15.9. As regards the ESI claim, the CoC in the meeting held on 07.10.2022 had examined this aspect and approved the plan which provides for payment of outstanding dues. The RP has also filed an affidavit of the Resolution Applicant whereby the Resolution Applicant has undertaken to pay the balance sum of dues to ESI over the amount provided in the Resolution Plan vide an undertaking filed under S.R. No.3020 dated 20.07.2023.
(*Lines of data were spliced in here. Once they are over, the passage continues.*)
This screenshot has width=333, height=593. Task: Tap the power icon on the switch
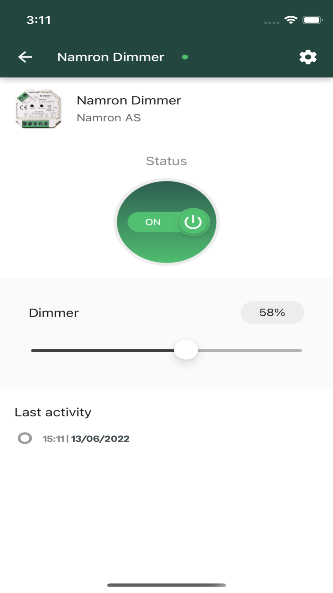193,222
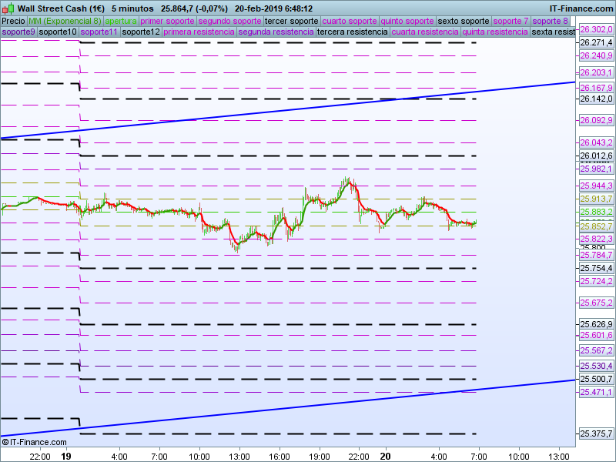Select the tercera resistencia legend entry
The height and width of the screenshot is (462, 616).
coord(353,32)
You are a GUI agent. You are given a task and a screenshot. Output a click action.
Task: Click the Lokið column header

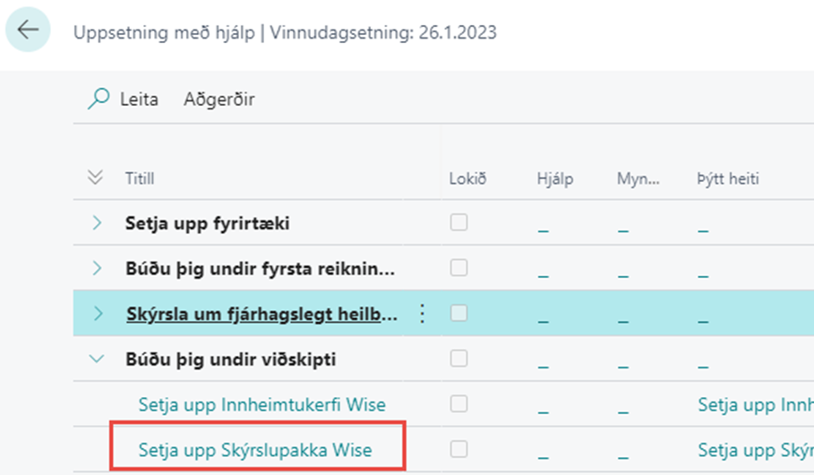point(467,178)
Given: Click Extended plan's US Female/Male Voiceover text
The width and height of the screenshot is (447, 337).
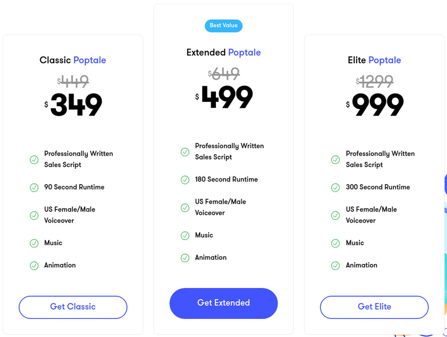Looking at the screenshot, I should pyautogui.click(x=220, y=207).
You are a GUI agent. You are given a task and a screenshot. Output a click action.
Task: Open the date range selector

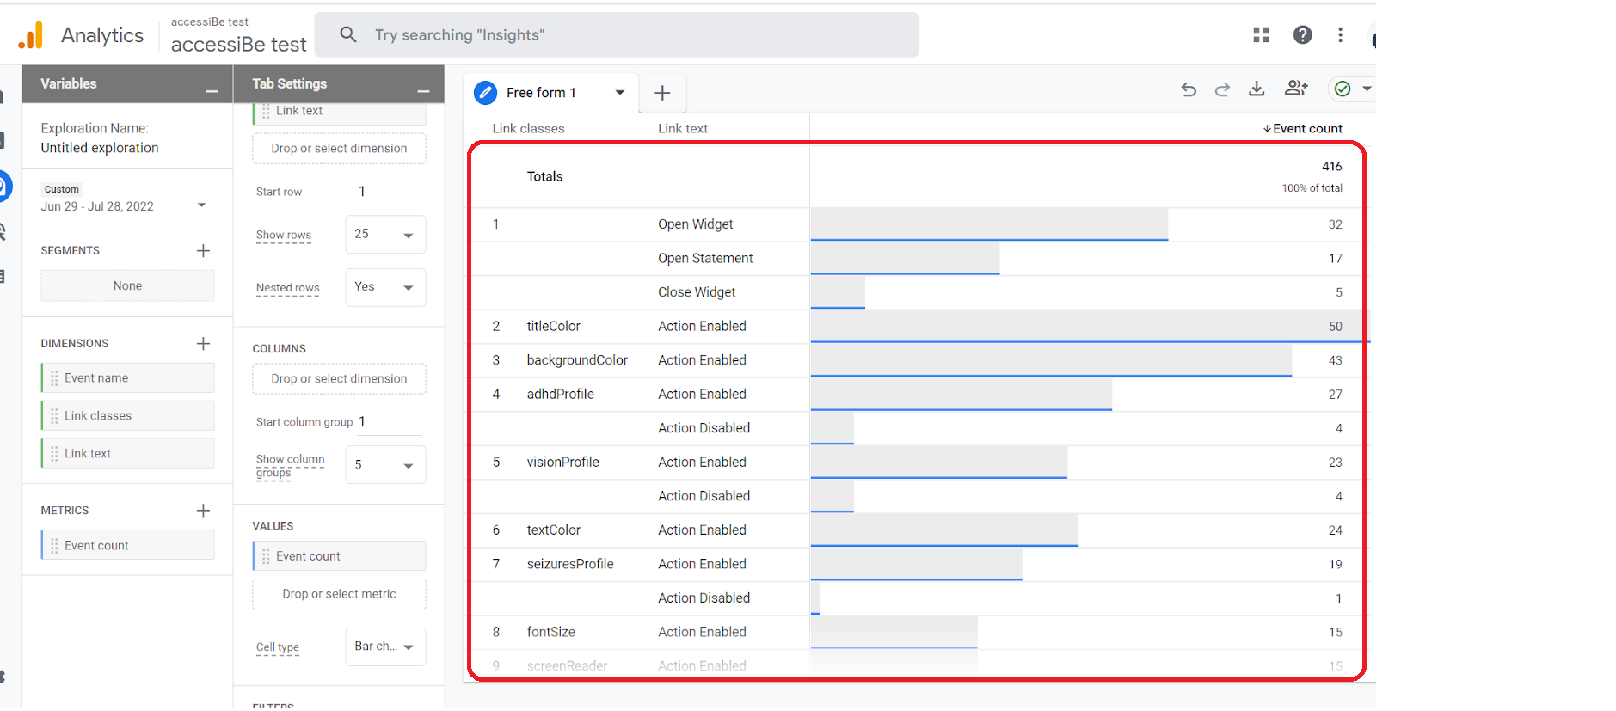click(x=125, y=205)
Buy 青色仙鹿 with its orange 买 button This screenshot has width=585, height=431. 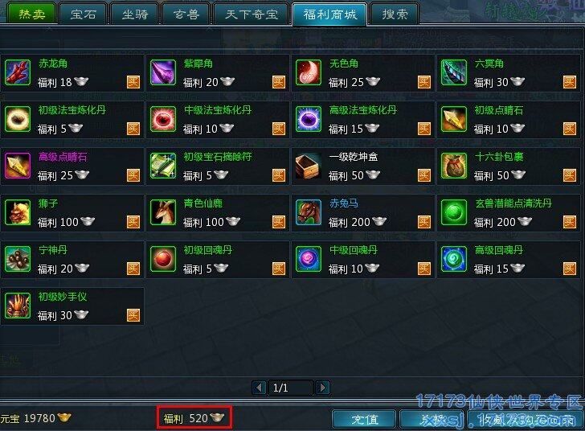[x=279, y=222]
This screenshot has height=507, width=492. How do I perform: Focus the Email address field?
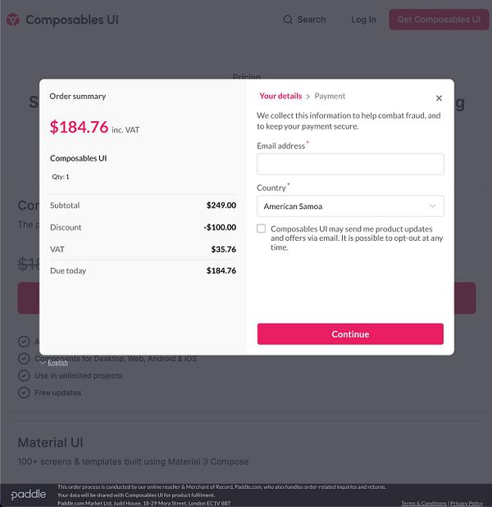(x=350, y=164)
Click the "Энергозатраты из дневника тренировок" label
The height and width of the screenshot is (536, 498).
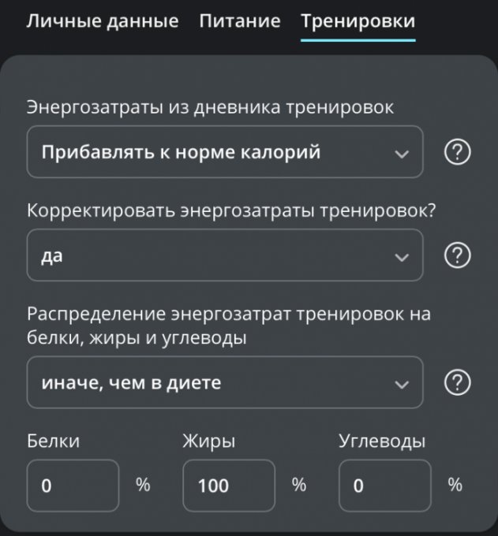click(210, 107)
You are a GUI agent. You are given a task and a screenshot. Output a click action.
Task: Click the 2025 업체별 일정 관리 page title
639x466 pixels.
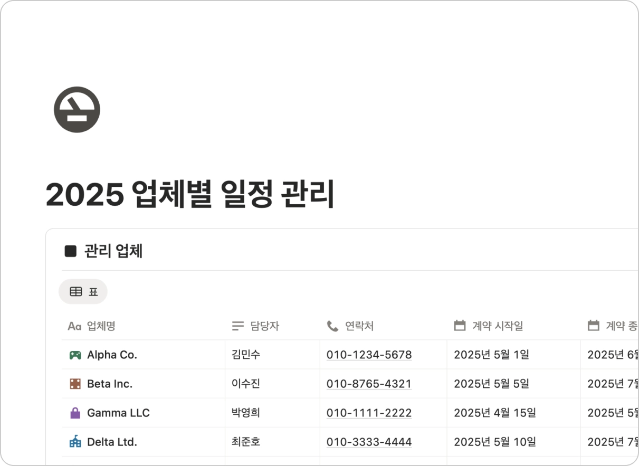(190, 195)
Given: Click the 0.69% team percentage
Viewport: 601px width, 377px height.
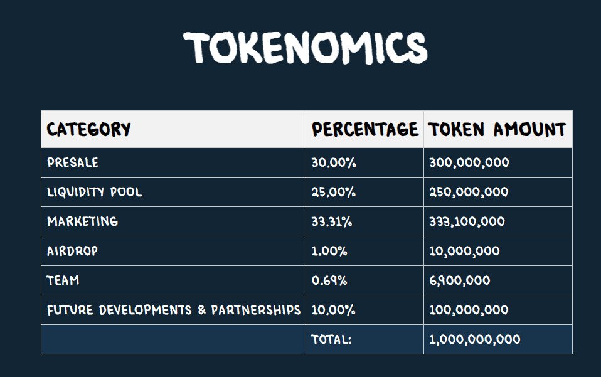Looking at the screenshot, I should coord(329,280).
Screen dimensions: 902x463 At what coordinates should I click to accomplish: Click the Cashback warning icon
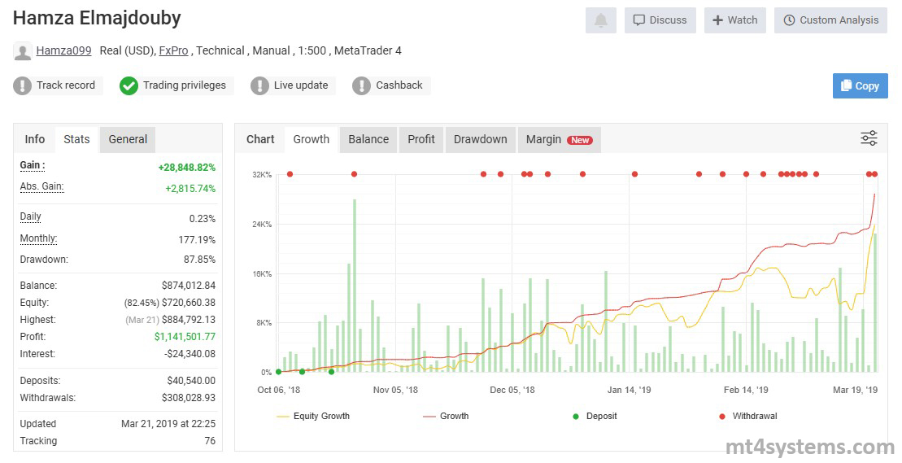tap(361, 85)
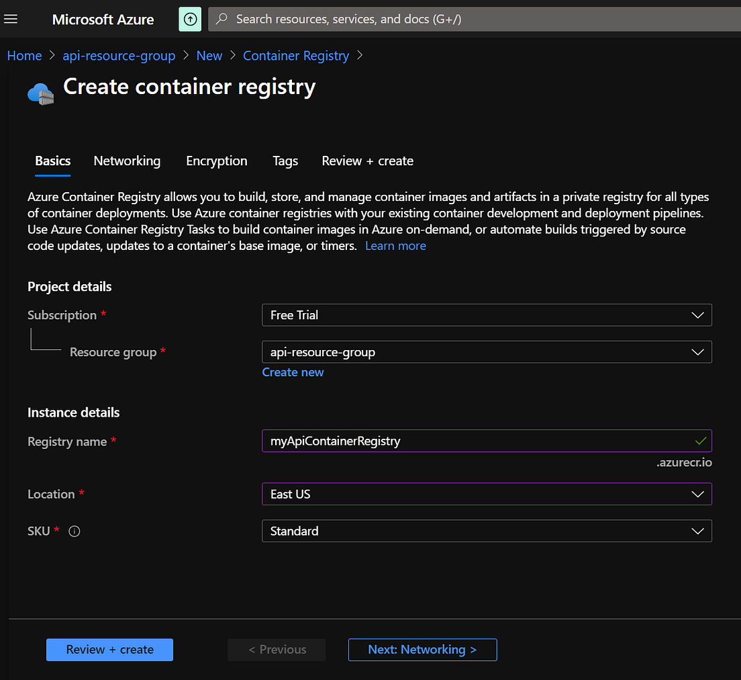
Task: Click the container registry cloud icon
Action: coord(41,93)
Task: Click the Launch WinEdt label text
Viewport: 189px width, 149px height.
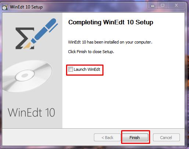Action: click(x=87, y=69)
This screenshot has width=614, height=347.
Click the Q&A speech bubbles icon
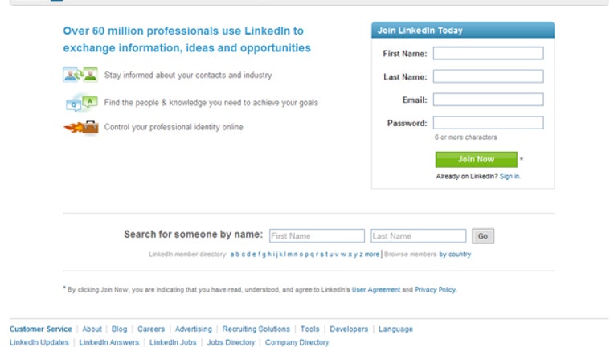(x=81, y=103)
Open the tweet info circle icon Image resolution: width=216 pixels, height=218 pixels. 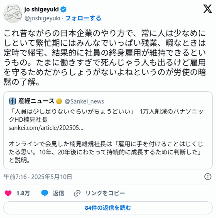(x=208, y=177)
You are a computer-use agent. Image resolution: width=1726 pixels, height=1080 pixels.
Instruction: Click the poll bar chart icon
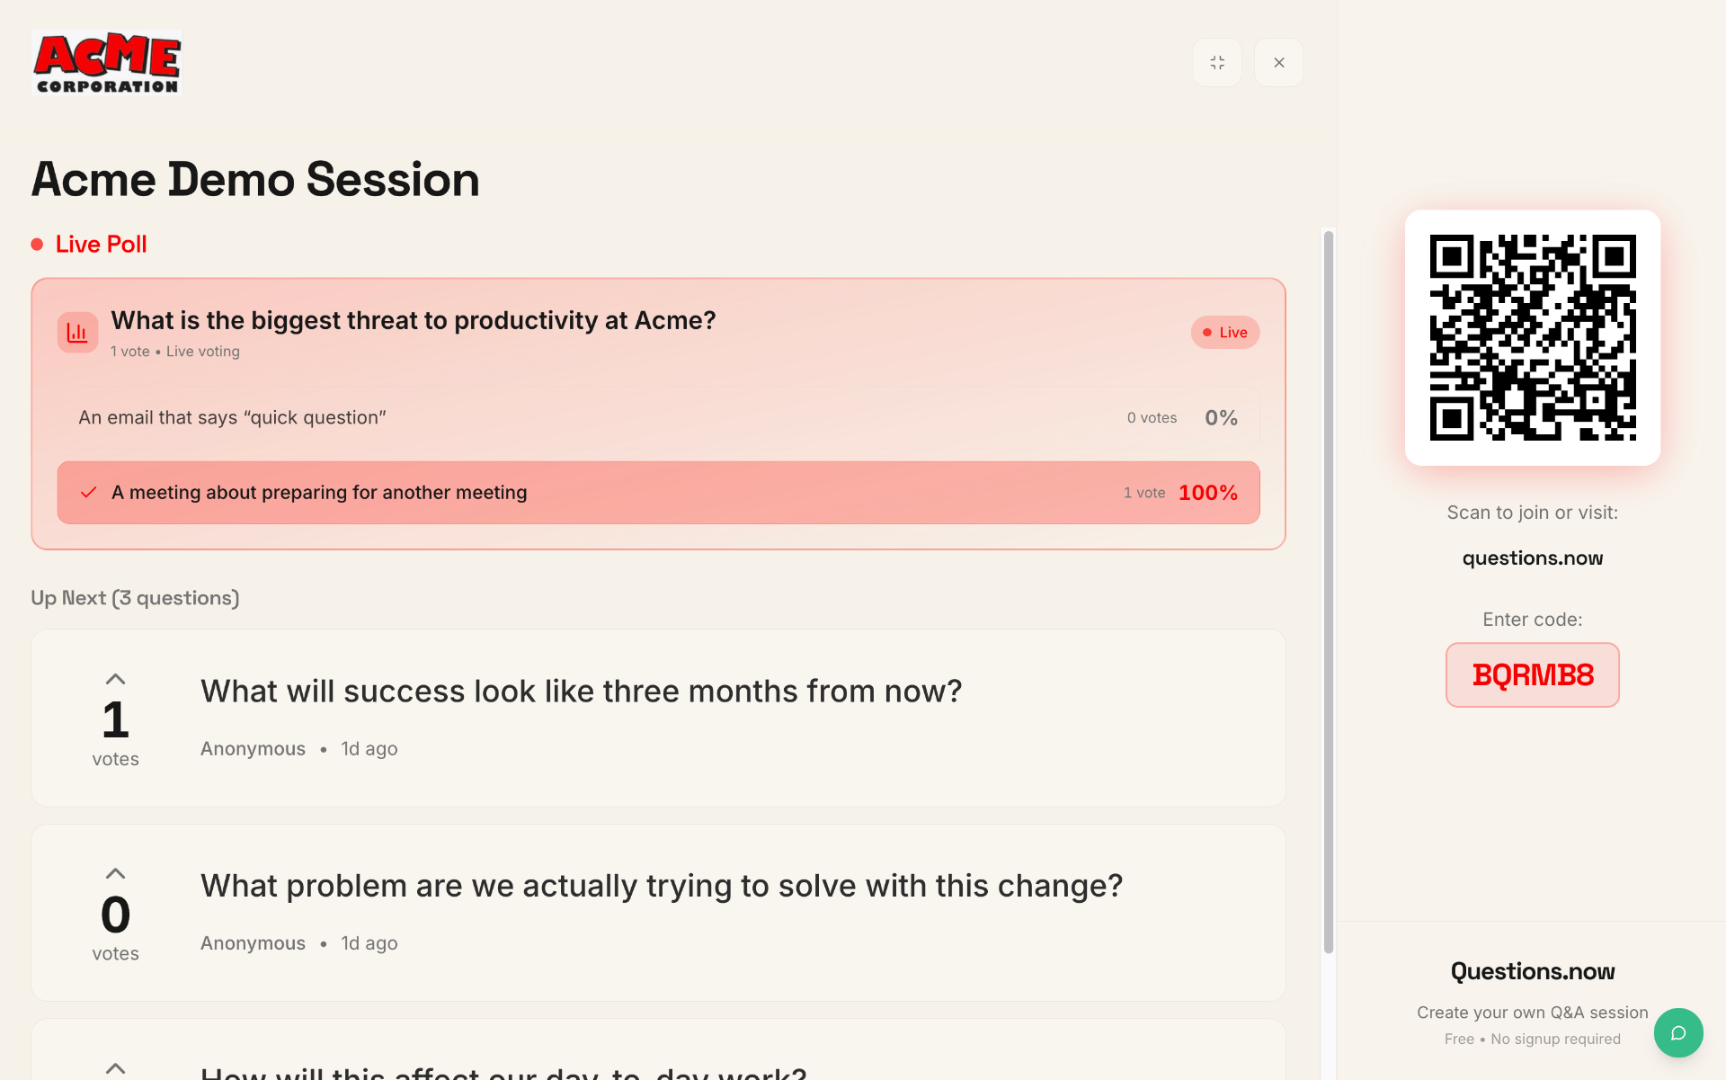tap(77, 333)
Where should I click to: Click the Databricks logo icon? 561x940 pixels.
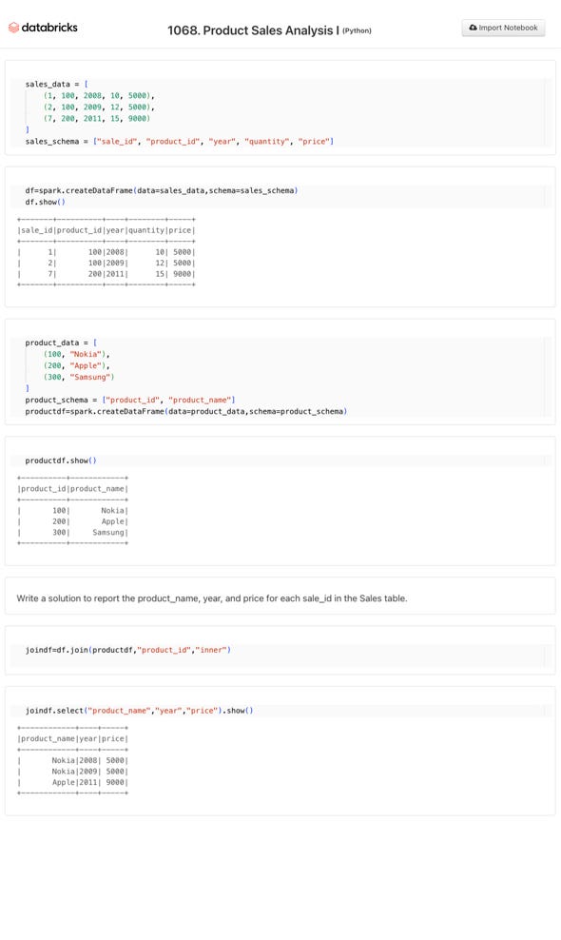click(13, 28)
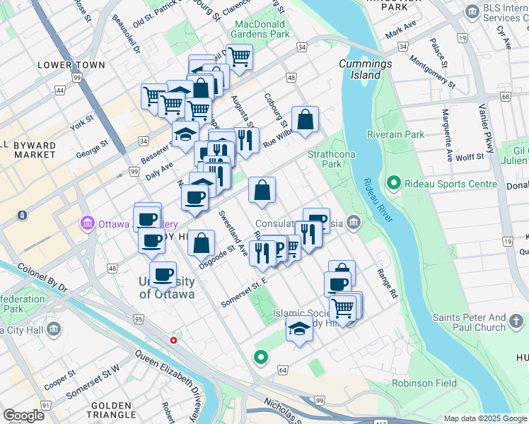Open the coffee cup marker on University of Ottawa
529x424 pixels.
click(163, 278)
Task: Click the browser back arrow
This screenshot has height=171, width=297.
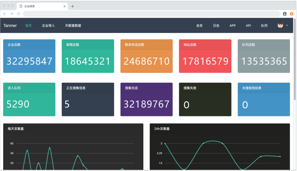Action: (x=5, y=14)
15.10. The timelines envisaged under the resolution plan for the payment to the various stakeholders are placed as Annexure-2 at page 296 which is reproduced under:
15.11. Scheme of Merger in Resolution Plan:
15.11.1. It is stated that the Resolution Plan envisaged a Scheme of Merger i.e. the Corporate Debtor (Transferor Company) is amalgamated with the SRA (Transferee Company). Section 30(2)(e) of IBC, 2016 and Regulation 37(ba) of IBBI (Insolvency Resolution Process of Corporate Person) Regulation, 2016 permits SRA to submit a plan envisaging a merger. Vide Notification No. IBBI/2019-20/GN/REGO52, dated 27.11.2019 with effect from 28.11.2019, the aforementioned clause (ba) was inserted in Regulation 37 so as to allow that the Resolution Plan may also provide for merger, amalgamation and demerger.
15.11.2. The Rationale of the Scheme provided in the Resolution Plan is extracted hereunder.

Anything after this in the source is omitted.